- _Task instructions_:
Everything from the line containing "Vstup pro univerzitní" through the last line of the records below should be printed exactly, please, and nothing else.

- _Information shown_:
=-=-=

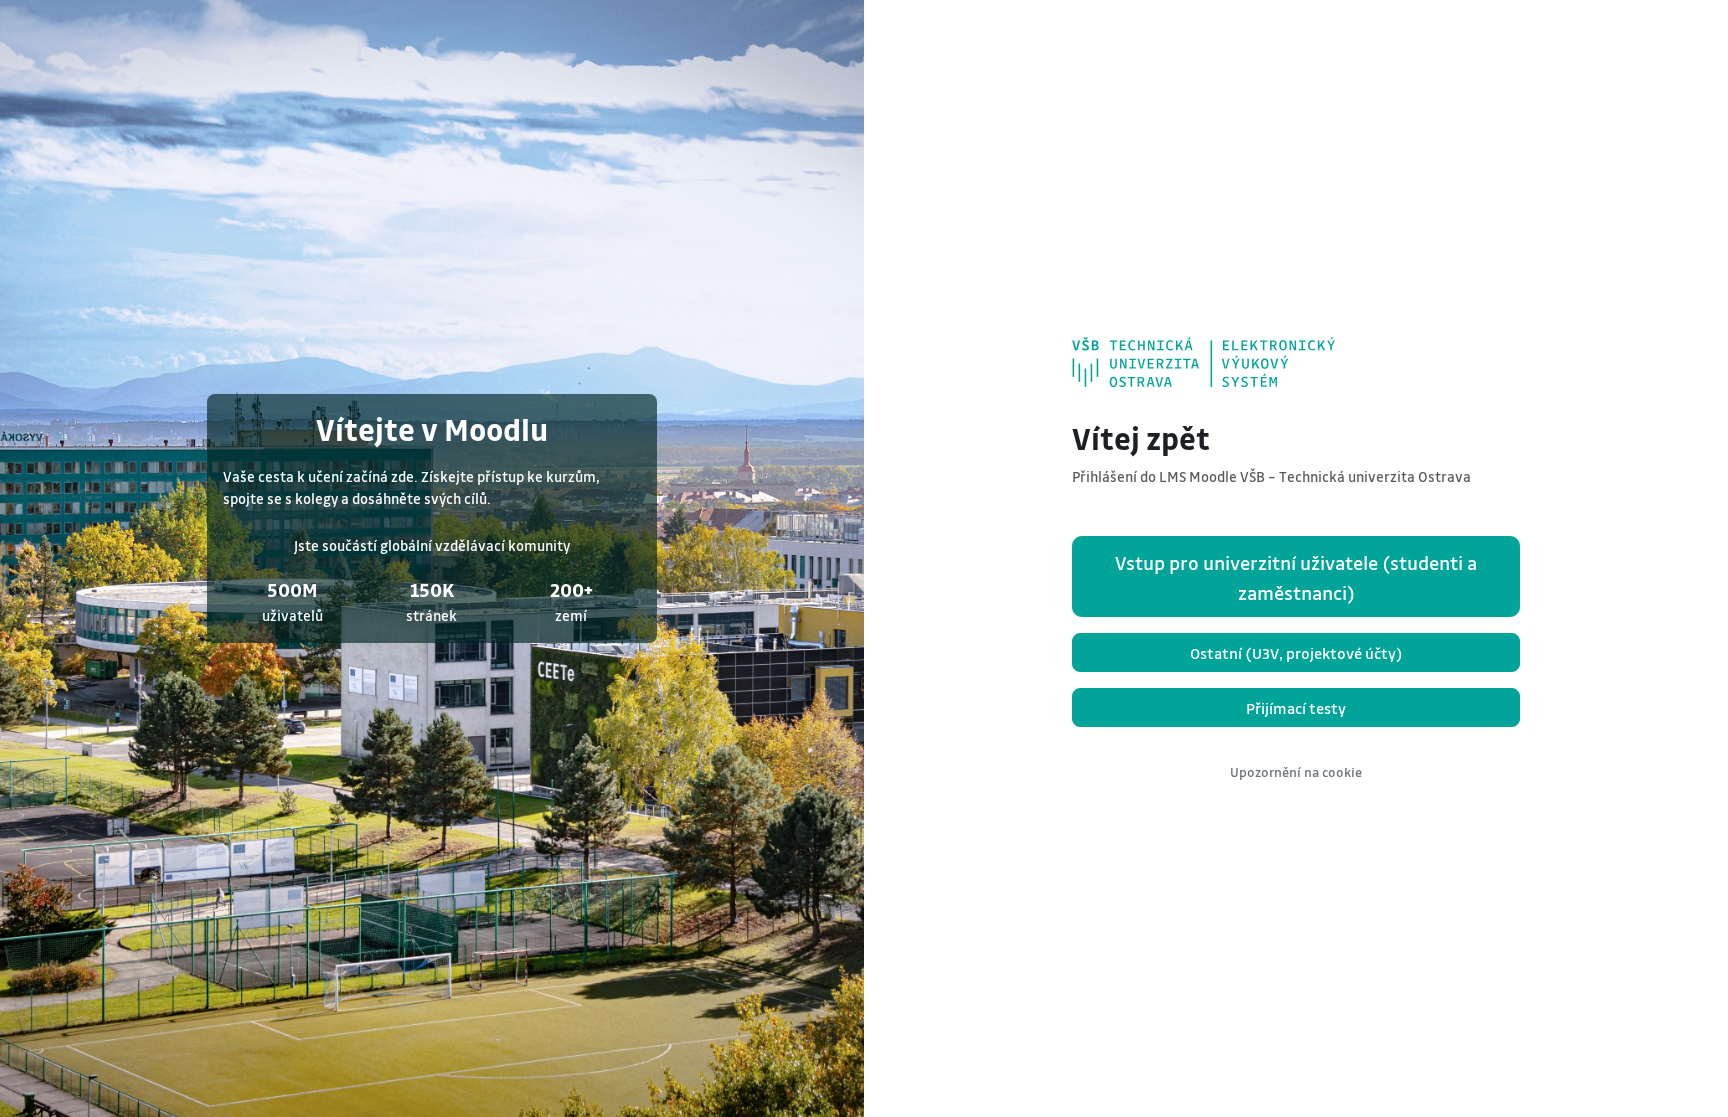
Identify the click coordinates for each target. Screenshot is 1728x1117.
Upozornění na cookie (1296, 772)
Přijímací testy (1296, 708)
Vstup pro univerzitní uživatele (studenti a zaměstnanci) (1296, 578)
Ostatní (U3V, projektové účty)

=-=-=

- _Response area_:
Vstup pro univerzitní uživatele (studenti a zaměstnanci) (1296, 578)
Ostatní (U3V, projektové účty)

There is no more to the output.